Luzern'de Gezilecek Yerler

Luzern oldukça küçük bir şehir olup görülmesi gereken yerlerin hepsi kayda değer. Bu yüzden sizin için en turistik 10 adresi derledik. Dağlarının güzelliği ile bahsettiğimiz İsviçre’nin Luzern şehrinde Pilatus Dağı ve Rigi Dağı; eski evlerin bulunduğu eski şehir ve görülmesi gereken Musegg Duvarı ve Aslan Anıtı; Alp Dağları ile ayrı güzellik sunan Luzern Gölü, şehrin simgesi Şapel Köprüsü, müze gezmeyi sevenler için İsviçre Ulaştırma Müzesi ve Rosengart Koleksiyonu; 17. yüzyıldan kalma ibadethanesi Jesuit Kilisesi’ne kadar hepsini yazımızda okuyabilirsiniz. Bu ziyaret noktalarında Luzern’i ve İsviçre’yi daha yakından tanıma imkânı bulacaksınız.

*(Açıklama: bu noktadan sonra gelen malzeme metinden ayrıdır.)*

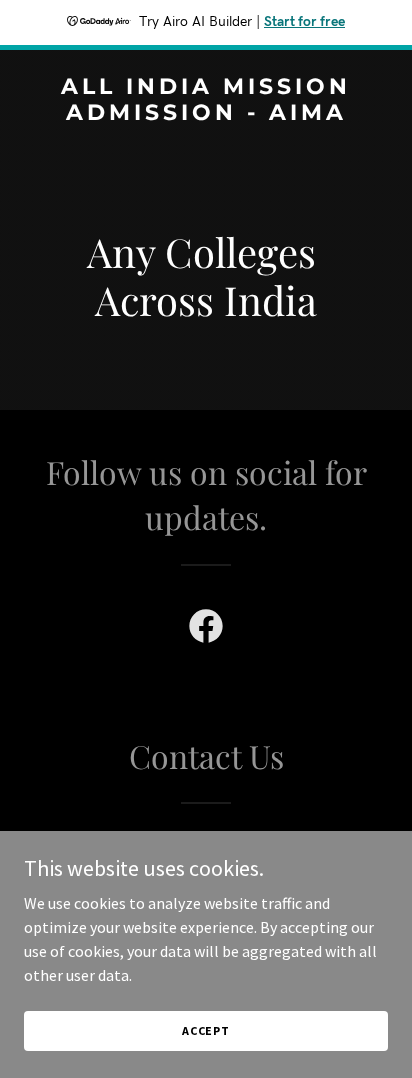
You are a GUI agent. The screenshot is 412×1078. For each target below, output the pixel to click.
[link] (206, 114)
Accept (206, 1030)
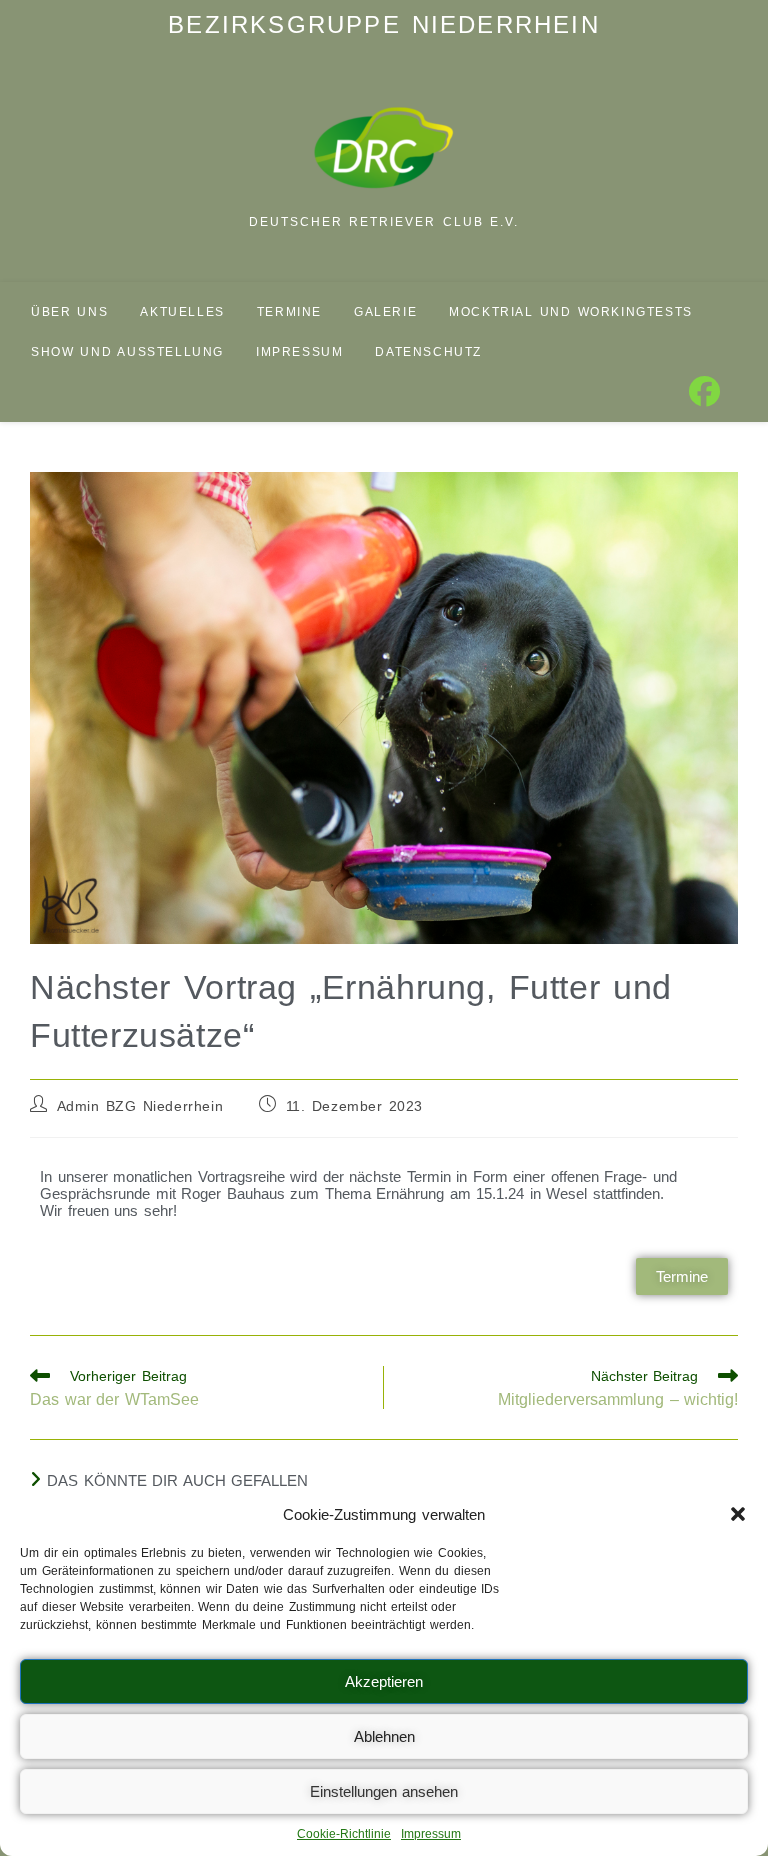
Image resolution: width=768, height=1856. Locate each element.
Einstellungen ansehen (384, 1791)
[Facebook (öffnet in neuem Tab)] (704, 392)
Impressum (431, 1834)
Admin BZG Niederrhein (140, 1106)
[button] (738, 1514)
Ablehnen (384, 1736)
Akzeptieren (384, 1681)
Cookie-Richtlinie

Adını andığımız bu yerlerle ilgili detaylı bilgiler aşağıda mevcuttur.

Pilatus Dağı

alpine-779749_960_720.jpg

Luzern’e gelmişseniz, Pilatus Dağı’nın manzarasını görmeden dönmek istemeyeceksiniz. Kriens’ten kalkan teleferik ile yukarıya çıkabilir, dişli raylar ile de aşağıya inebilirsiniz. Kriens’den yarım saat süren yolculuk ile diğer kısa teleferiğe ulaşabilir ve Pilatus Dağı’nın 2.070 metre yüksekliğine ulaşabilirsiniz. Bu noktadan ise 6-10 dakika tırmanarak “Esel” olarak adlandırılan Pilatus Dağı’nın Alp Dağları manzarasına sahip zirvesine ulaşabilirsiniz.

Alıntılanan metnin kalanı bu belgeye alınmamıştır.